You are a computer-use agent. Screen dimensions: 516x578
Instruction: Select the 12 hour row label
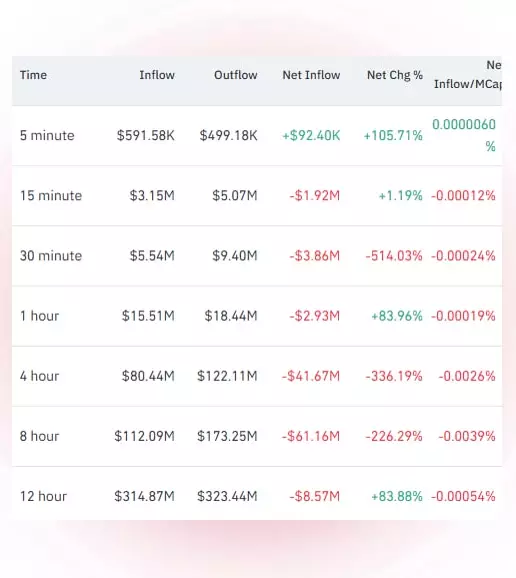pos(43,496)
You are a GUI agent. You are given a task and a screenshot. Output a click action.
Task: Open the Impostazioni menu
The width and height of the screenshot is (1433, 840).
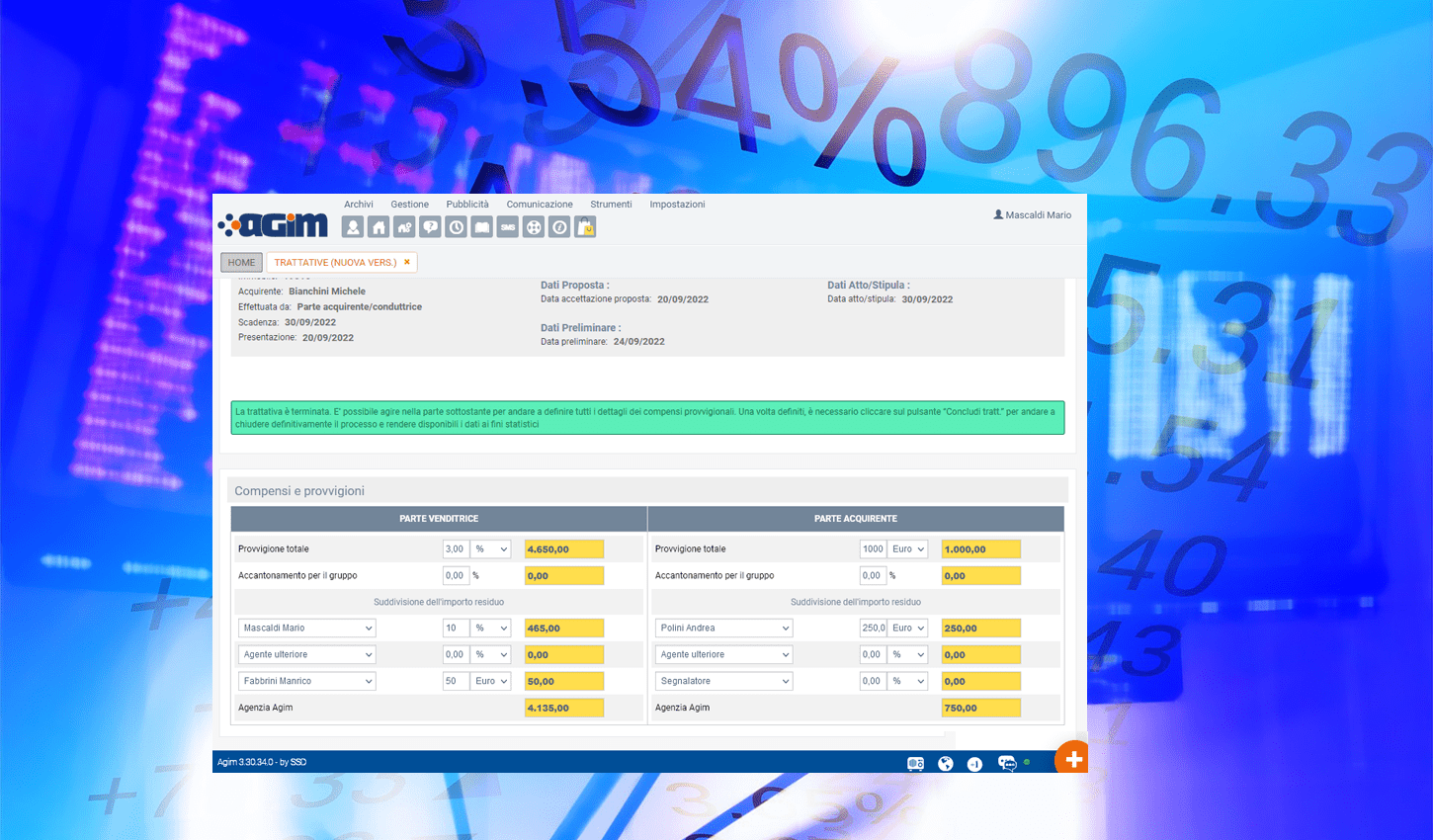pyautogui.click(x=677, y=205)
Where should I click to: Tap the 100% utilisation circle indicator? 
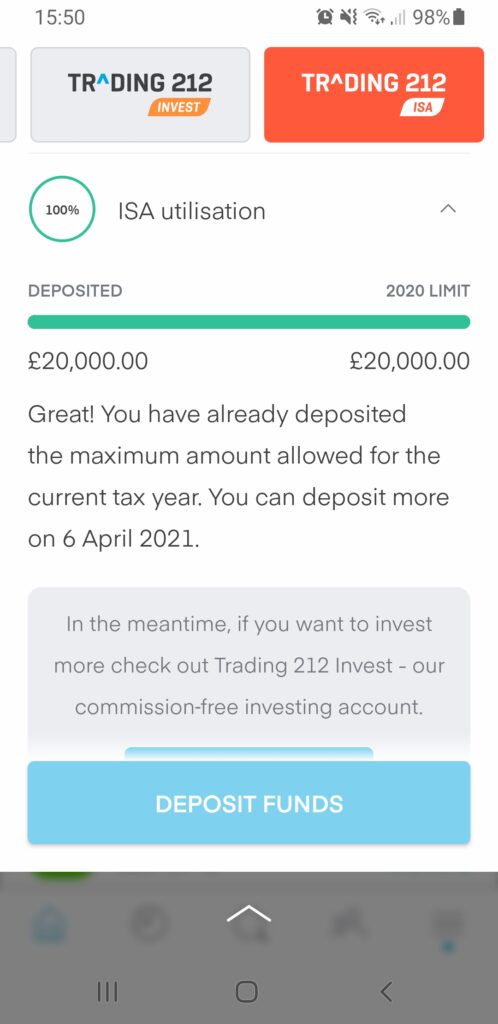(x=62, y=210)
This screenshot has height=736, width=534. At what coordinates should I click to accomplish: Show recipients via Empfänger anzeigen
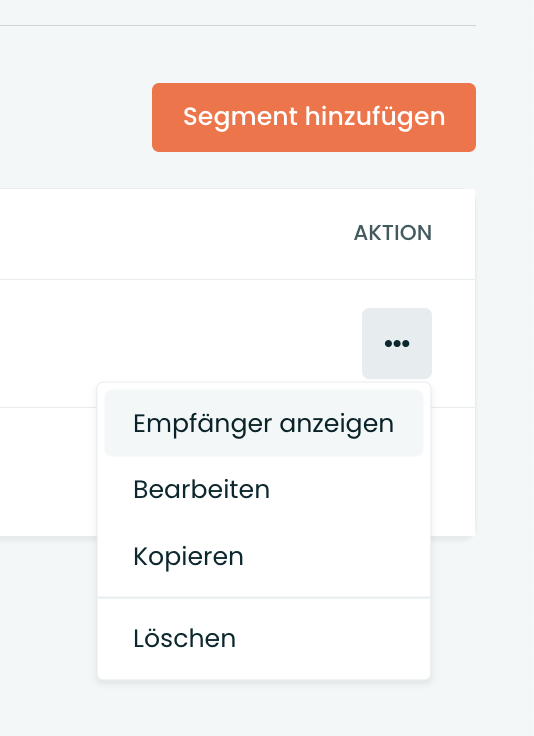(x=264, y=423)
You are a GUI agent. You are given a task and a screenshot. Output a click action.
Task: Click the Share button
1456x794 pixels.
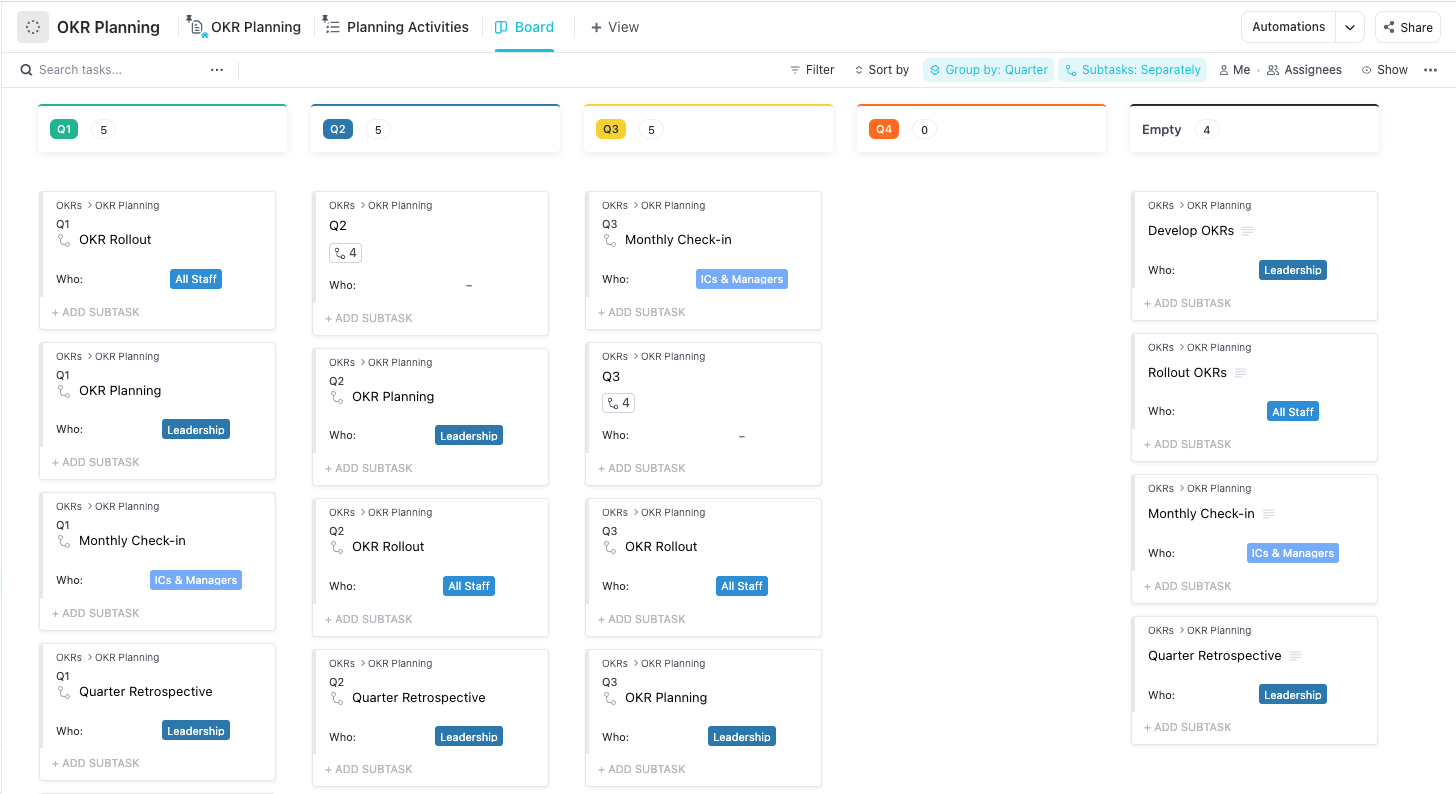tap(1408, 27)
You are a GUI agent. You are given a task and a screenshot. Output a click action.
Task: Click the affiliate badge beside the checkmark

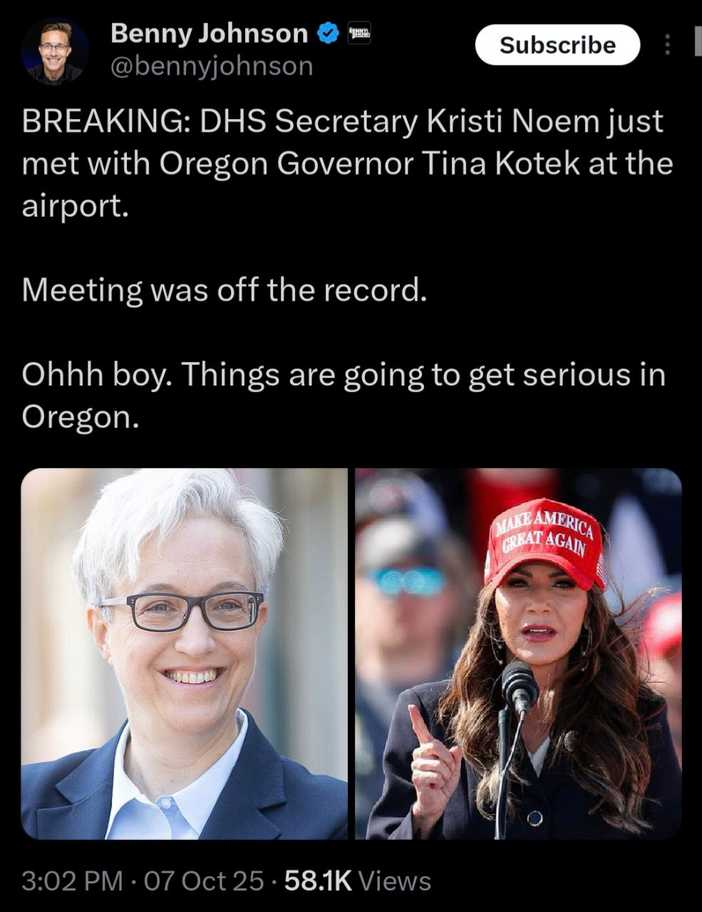click(x=359, y=34)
+-------+
▶ _Problem requirements_:
Exactly the lines from the one with "Instruction: Select the 12 hour row label" through the end of the entries above must be written out, and no pictures may be included.

▶ _Written solution_:
Instruction: Select the 12 hour row label
pos(43,496)
You are a GUI agent. You are given a task and a screenshot. Output a click action.
Task: Open the Impostazioni menu
The width and height of the screenshot is (1433, 840).
pyautogui.click(x=677, y=205)
Where should I click to: Tap the 100% utilisation circle indicator? 
(x=62, y=210)
This screenshot has height=736, width=534. At what coordinates should I click to accomplish: Show recipients via Empfänger anzeigen
(x=264, y=423)
You are a GUI agent. You are given a task and a screenshot. Output a click action.
Task: Click the Share button
1456x794 pixels.
tap(1408, 27)
You are a GUI agent. You are given a task and a screenshot. Output a click action.
Task: Click the affiliate badge beside the checkmark

click(x=359, y=34)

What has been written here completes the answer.